At the age of 14 months, the patient underwent an uneventful laparoscopic orchiopexy under general anesthesia in another hospital without complications according to parents' report. There were no medical records available. Orthopedic follow up revealed that he started to ambulate at the age of 1,5 year and had a very unstable gait. At preoperative assessment, the physical examination revealed short stature (150cm), dysmorphic features (down slating palpebral fissures, low set ears), micrognatia with a good mouth opening, (Mallampati 1), web neck, contractures of the fingers, in the wrist, hamstrings contractions, duck-like walking (on tip toes), spinal lumbar scoliosis, Grower's sign negative.
The patient was pre-medicated with midazolam 5mg orally.

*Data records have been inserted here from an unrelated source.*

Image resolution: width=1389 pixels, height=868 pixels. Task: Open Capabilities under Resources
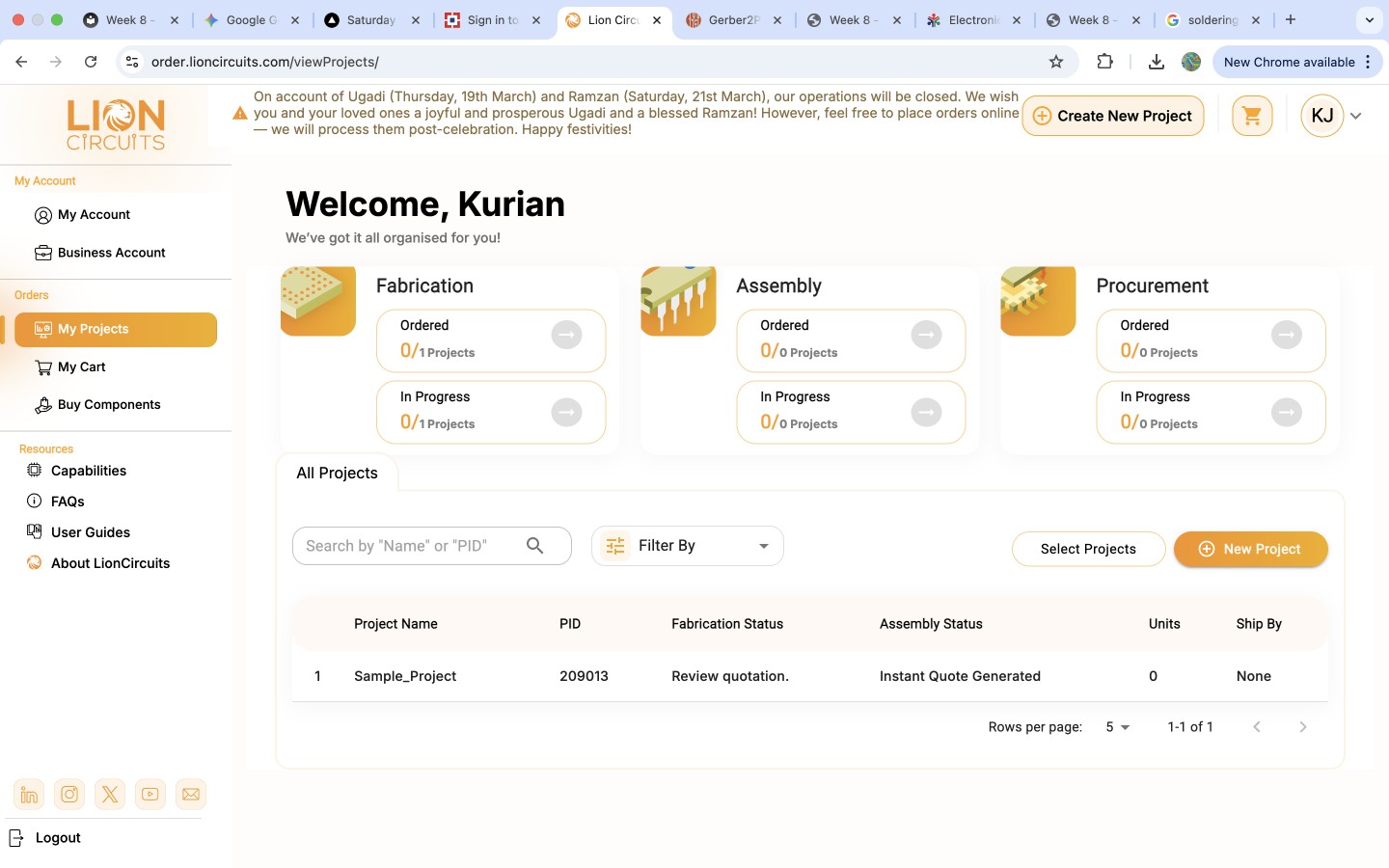(89, 471)
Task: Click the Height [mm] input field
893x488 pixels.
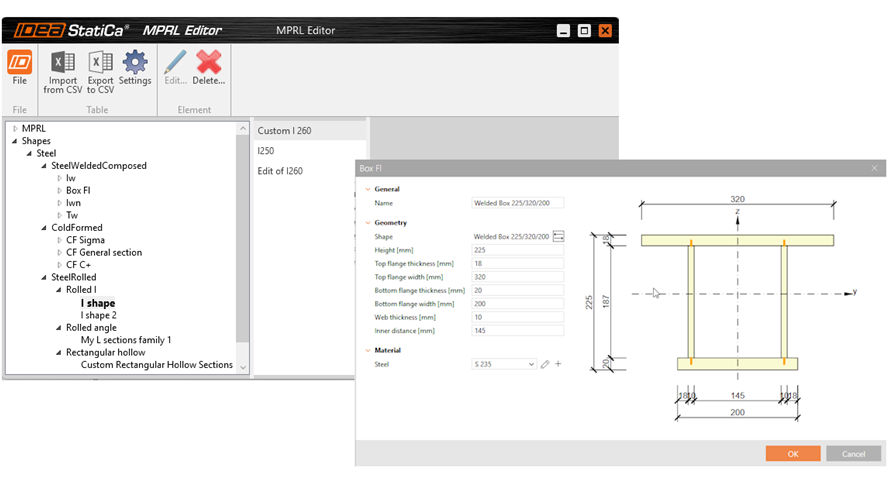Action: click(x=517, y=250)
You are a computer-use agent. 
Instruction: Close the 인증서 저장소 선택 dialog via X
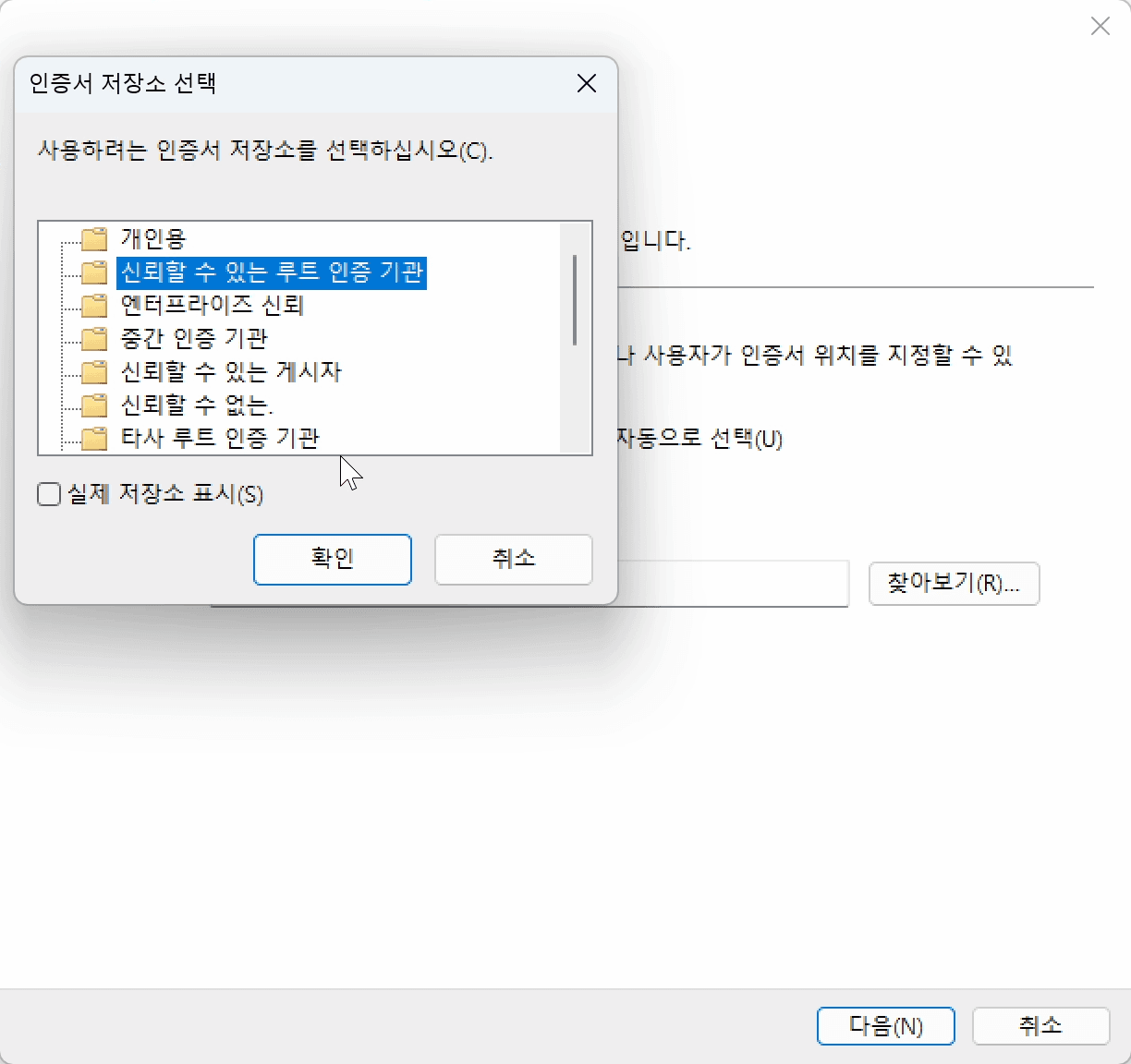[x=586, y=83]
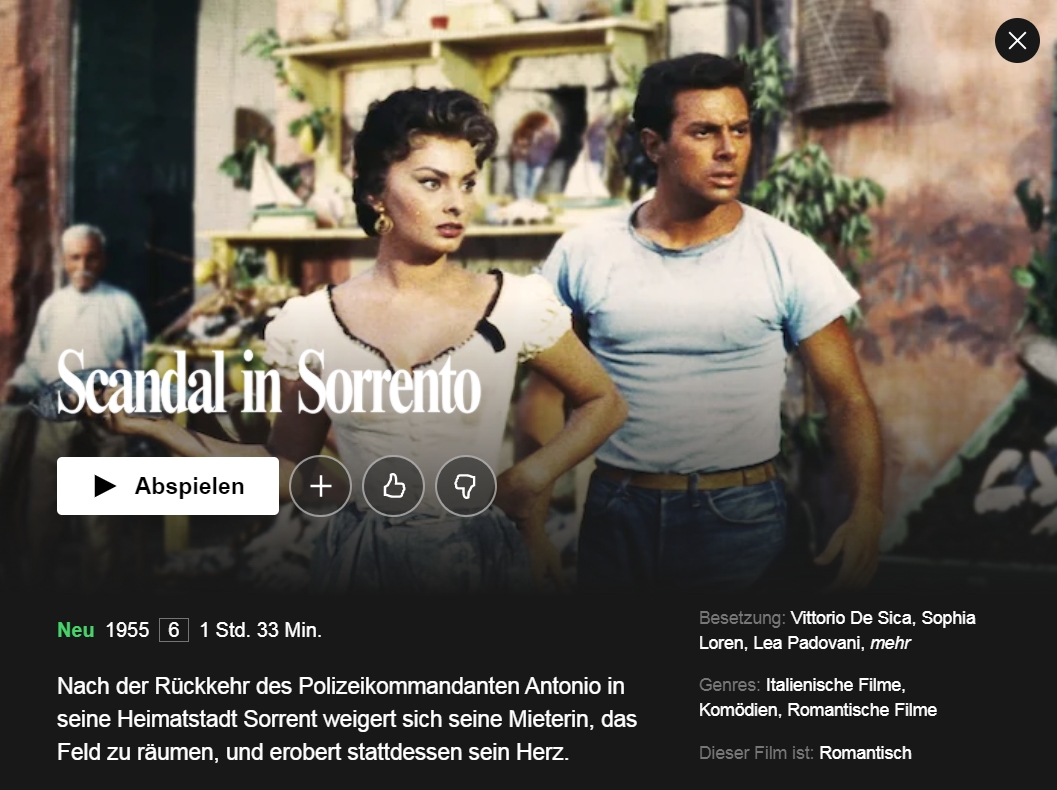The height and width of the screenshot is (790, 1057).
Task: Click the play triangle icon in Abspielen
Action: coord(104,486)
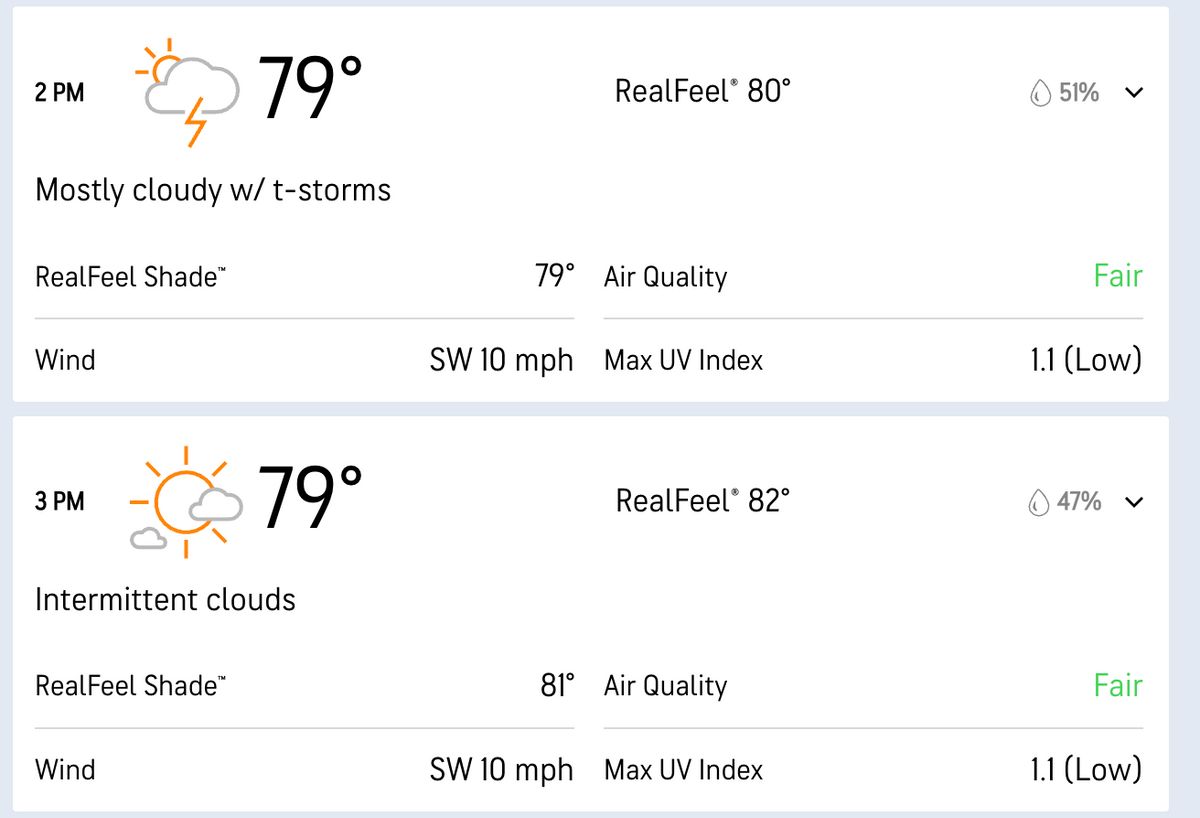Image resolution: width=1200 pixels, height=818 pixels.
Task: Click the RealFeel 80° reading
Action: tap(702, 92)
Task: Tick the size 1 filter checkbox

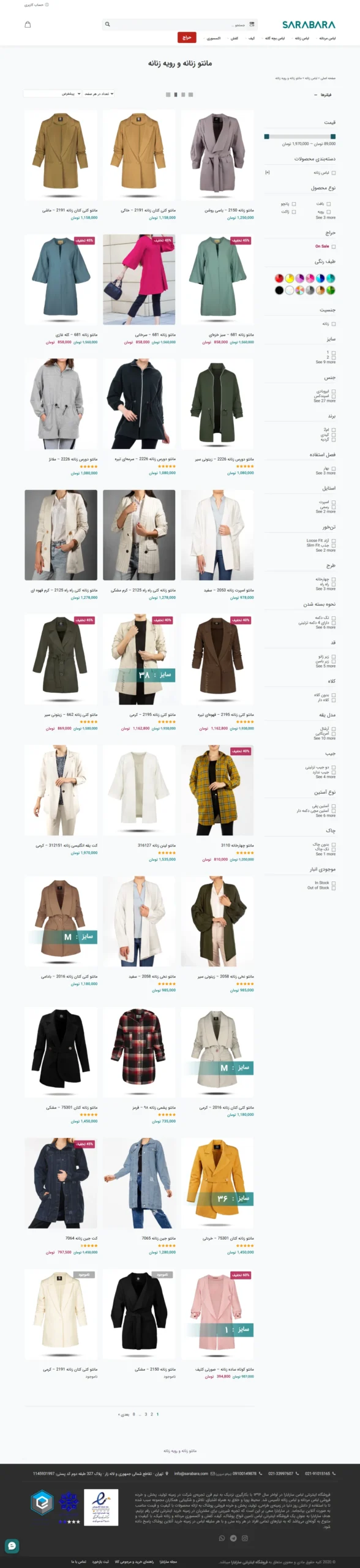Action: point(334,352)
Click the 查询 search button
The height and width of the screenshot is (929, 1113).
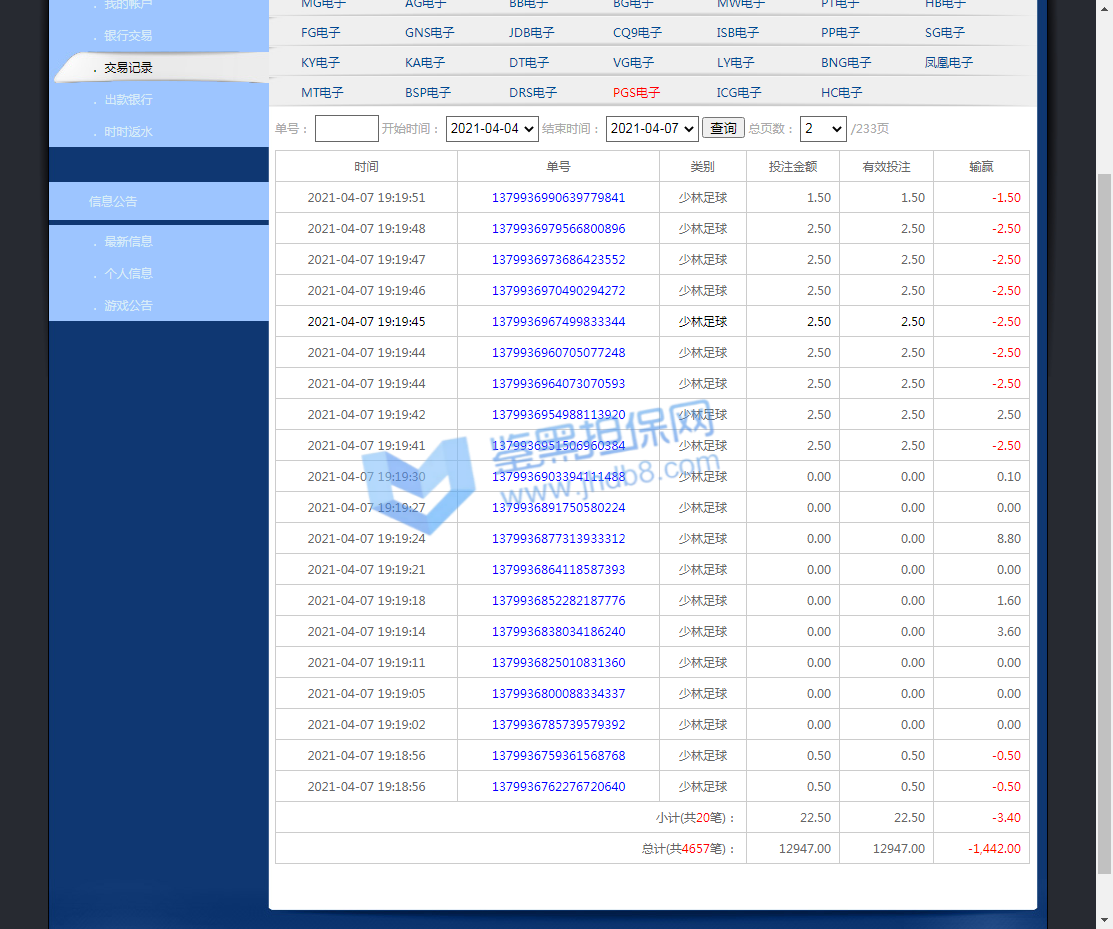click(x=723, y=128)
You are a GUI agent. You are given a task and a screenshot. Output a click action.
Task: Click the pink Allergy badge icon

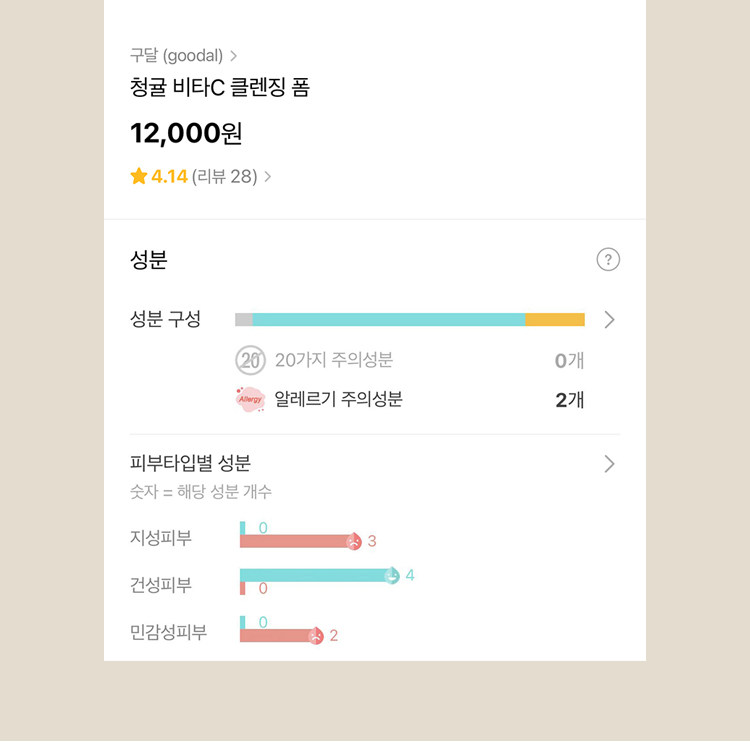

Following placement of routine monitors, a 22G iv cannula was inserted and anesthesia was induced with propofol target control infusion and fentanyl 50mcg. After achieving a target concentration of 4 mcg/ml we placed 2% laryngeal mask (LMA) without difficulty and mechanical ventilation in pressure support mode was initiated. During the surgical intervention, the patient was hemodynamically stable with a blood pressure around 100/60 mmHg, HR of 90 bpm, etCO2 36 mmHg. At the end of the procedure the infusion of propofol was stopped, the LMA removed without problems and the patient was transferred to recovery room. Two hours later he was discharged home. Operation was performed by an experienced surgeon who was aware not to move the head extensively and because the head was not visible he agreed with the use of LMA.
Escobar syndrome is a rare but challenging pathology for anesthetist. Among other it involves the management of pediatric difficult airways [6]. Children with Escobar syndrome have contractures of the joints, deformities of the spine and cervical fusion, which makes endotracheal intubation a real challenge especially in the context where children are less compliant to awake intubation [3,7-9]. Worth mentioning, that good mouth opening and Mallampati 1 are not good predictors of successful intubation in those patients [10]. Several case reports described the use of intubating LMA, Shikami optical stylet or video laryngoscopy [11,12]. We decided to use LMA from the beginning. There is no consensus regarding the risk of malignant hyperthermia in patients with Escobar syndrome. Although Mayhew concluded that most patients may safely receive volatile anesthesia we decided to use propofol drip in our patient to be on the safe side.
Conclusion
In conclusion patients with Escobar syndrome may pose many problems to anesthesiologist especially regarding management of airways, difficult venous access, psychological problems because of multiples surgeries and probably association with malignant hyperthermia. Keeping in mind all the above-mentioned problems, we propose the use of LMA and TIVA-TCI propofol for suitable operations in children with Escobar syndrome.
Conflict of Interest
There is no conflict of interest or financial interest.